If you look at how you are spending your time, and those things are taking you away from keeping the covenants you have made with the Lord, then you really need to set your priorities in line. It’s hard to approach the Lord for help when you can’t find five minutes a day to read a few verses of scripture.

One of the things that President Kusch promised the students in his stake at BYU-Idaho is if you are making an effort each day to study the scriptures (five minutes or 10 minutes) by your own free will, and you pray saying that you only have x-number of minutes to study and that you’d really like to learn something, his promise was that the Lord would teach you something. That was important to me to keep myself grounded spiritually. I had so much stuff that was going on. I was working, taking a full load at school, I was a wife and a grandma – I was juggling all of these things. I found that if I grounded myself first, then I could go to Him for help. Knowing that the Savior was there, I knew that I could do it.

Q: What would you recommend for me to do during my time in college to become a successful businessperson in the future? Specifically, in terms of networking and finding a good company to do my internship for and work for after school.

A: President Kusch: Let me just talk about networking. Some people do it really well, and some people have a hard time because you have to get used to talking with people that you don’t know. As far as networking is concerned, you need to get comfortable with talking with people. You have to also think about what it is that you would want to network with someone for. What would be your goal? I think that in this day and age, people are very used to networking. It’s how people make contacts. You begin to develop a network by talking with people.

What do you do? You can find someone on LinkedIn. I hope you all have a LinkedIn profile. Find someone, send them a message and start that way.

Every missionary learned that they should do this when they were teaching someone. What do you do at the end of a conversation with an investigator? You ask them who they know who would benefit from a message of the restored gospel of Jesus Christ. It’s a great way to get referrals.

You make that first contact. And then you ask if that person knows anyone else who has expertise in the subject matter that you’re trying to get information about. Start with one person. That one person turns into two, and then four and so on. You create this network of people. You won’t ask them for a job, but you learn as much as you can from them. Use this as a learning opportunity. A logical question as you’re learning would be, “If I wanted to find employment doing something similar to what you’re doing, what would you suggest I do?”

Q: In your opinion, what does the Church expect from its international students in the future? Obtain all the education possible and return and help their own countries, or stay in the U.S. and help here?
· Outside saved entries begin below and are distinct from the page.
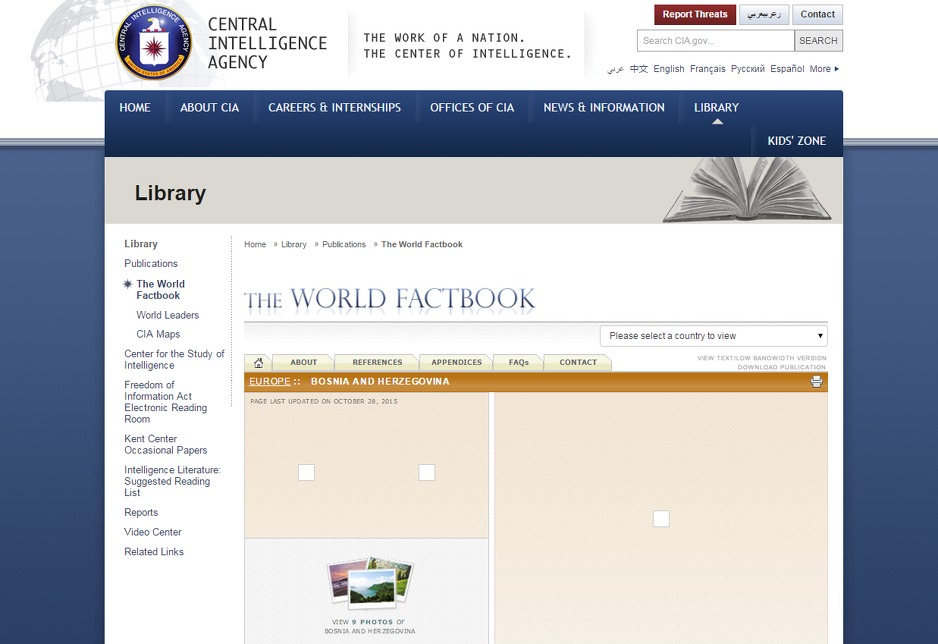Screen dimensions: 938x644
Task: Open the photo stack of Bosnia and Herzegovina
Action: pyautogui.click(x=370, y=584)
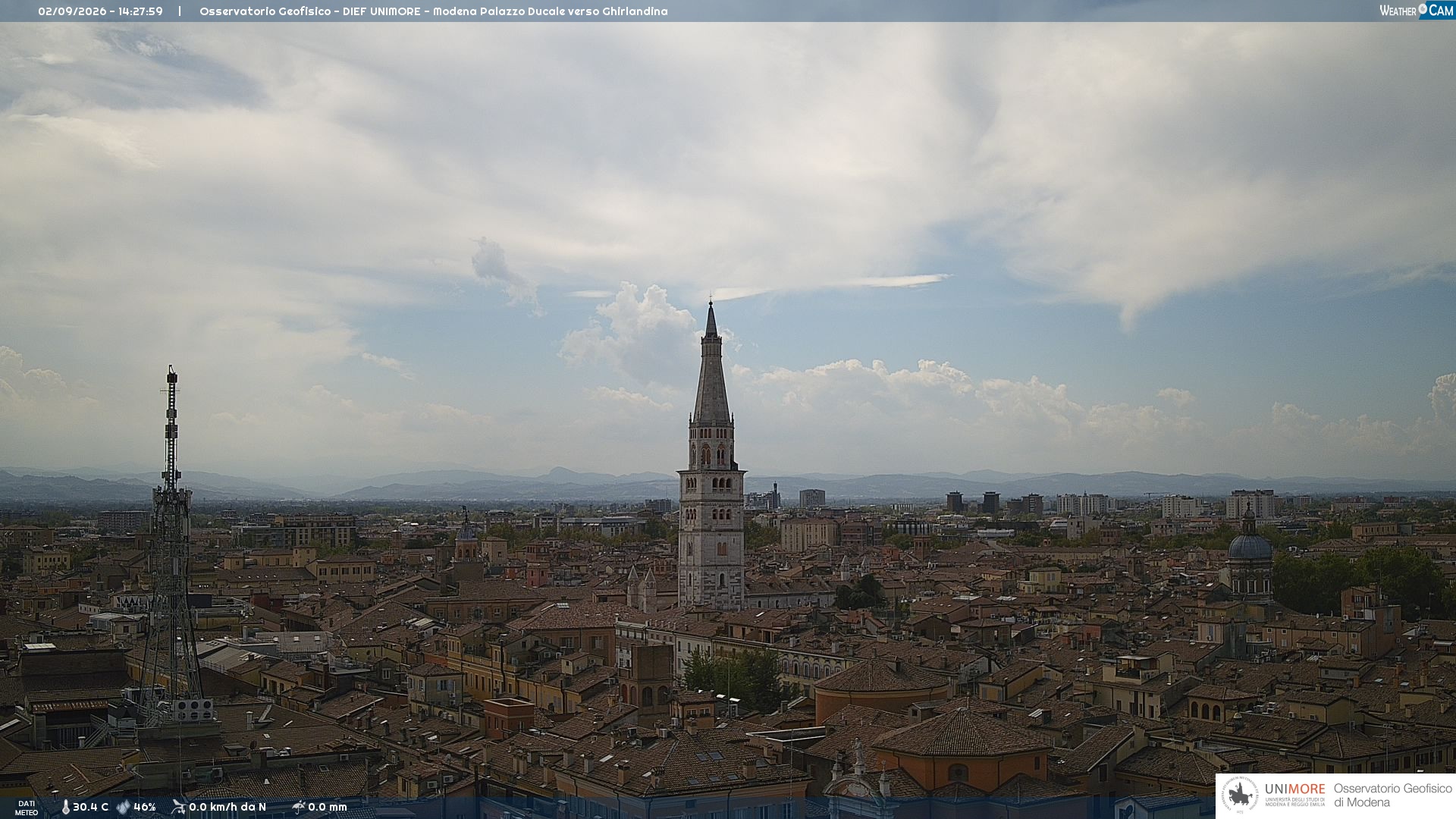This screenshot has width=1456, height=819.
Task: Click the 0.0 km/h da N wind reading
Action: point(228,807)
A: President Kusch: This is a really, really important question. I will tell you how I have seen this question answered by those on the Board. It was really interesting – a little over a year ago, we had a meeting with all of the presidents of the CES institutions and the Executive Committee. We spent half a day talking about this very question and what the right answer is. It’s been discussed in a Board meeting with the First Presidency. The answer is – there is no answer.

It is a very, very individual decision. I don’t believe at this point that the Church is going to say that this is what we think international students should do. The vast majority of members of the Church in international locations will not be able to attend school in the United States. It’s just not possible. There would be millions that would want to come if they could. So, the few that come are really fortunate. The Pathway program helps members of the Church in many places around the world get started with higher education. Once they finish Pathway, they can continue to study online with the offerings from BYU-Idaho.

For those that come to the United States, whether you stay or whether you return to your home country is really a matter of you making the decision based on what you think is right for your family.
Some of you may know and some of you may not know about the Mexico Connect program that we have. We take students from Mexico back to Mexico on an internship expedition to visit companies. We want them to see there are opportunities to go back to Mexico to work, if they want them, with some really, really good companies. There are many multinational companies that are interested in our students. They know that they’re well educated and they speak English.

For those of you who aren’t native English speakers, if you were to go back to your home country, you will earn two- to three-times more simply because you speak English. That will always be a blessing and a benefit for you. Whether you stay here or go back, it’s a very individual decision. The Church needs good people everywhere. With the experience that Sister Kusch and I had in Mexico, we know how much the Church needs good leaders and righteous families. There’s a part of me that says, knowing what we know about Mexico, we can just see what a blessing a well-educated student going back to Mexico can be to the Church. They could also be a blessing to the Church if they stay here, so it doesn’t mean you have to go back to your own country. It’s just a very personal decision.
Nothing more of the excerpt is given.